Otto Perez Molina, 61, a retired general from the right-wing Patriotic Party, had 55 percent of the vote compared to 44 percent for Manuel Baldizon, 41, of the Democratic Freedom Revival party, with more than 87 percent of the votes counted, according to the country's electoral tribunal
Polls showed Perez ahead by that margin going into election day. While many predicted the race would be much closer, analysts also said a small turnout would favor Perez.
Polls closed at 6 p.m. local time (12 a.m. GMT). Turnout was about 45 percent of registered voters, according to the tribunal.
"The low participation is one of the indicators that worries us because it shows that the people don't support or feel represented by the political options," said Manfredo Marroquin of the non-governmental organization, Mirador Electoral, or Electoral Observer.
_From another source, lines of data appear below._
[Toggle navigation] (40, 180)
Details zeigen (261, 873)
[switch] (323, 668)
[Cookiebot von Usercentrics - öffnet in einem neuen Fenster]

The two traded barbs on Sunday, with Perez accusing Baldizon in a news conference Sunday of offering gifts, including zinc sheeting, in exchange for votes, Baldizon urged voters not to elect someone with "blood on his hands" for Perez's involvement the military during the country's 36-year civil war.
Current President Alvaro Colom, who can't run for re-election, urged both sides to respect the results from the electoral tribunal "to avoid violence and illegal acts."
Colom said 106 people had been detained nationwide on suspicion of violating of various election laws.
Baldizon barely registered in the polls when campaigning began six months ago and has risen dramatically since. The businessman has made many promises that some considered outlandish, including that he would take Guatemala's soccer team to the World Cup. But other promises are appealing in a country with rampant poverty and crime, including giving workers an extra month's salary a year, reinstating the death penalty and televising executions.
More than half of Guatemalans live in poverty in a nation 14 million overrun by organized crime and Mexican drug cartels. President Alvaro Colom has had to send troops to retake some provinces from the Zetas drug gang, including Baldizon's home state of Peten bordering Mexico.
Guatemala has one of the highest murder rates in the world, a product of gang and cartel violence, along with the legacy of its 1960-1996 civil war in which the army, police and paramilitary are blamed for killed the vast majority of 200,000 victims ' most of whom were Mayan.
Perez would be the first former military leader elected president in Guatemala 25 years after the end of brutal military rule. While that concerns some international groups, Guatemala has a young population and many don't remember the war.
Witnesses say hundreds of villages were obliterated by the army's scorched-earth policy. Perez has said there were no massacres or genocide.
He has never been charged with any atrocities and was one of the army's chief representatives in negotiating the 1996 peace accords.
Perez's campaigning focused on fighting the street gangs and cartels. Both candidates lean to the right after the center-left party of Colom failed to field a candidate. Colom cannot run for re-election.
Perez narrowly lost four years ago to Colom, a leftist who promised to fight crime with social programs, but whom many considered weak.
The wild card has been the sudden popularity of Baldizon, who the traditional ruling class in Guatemala has painted as inept.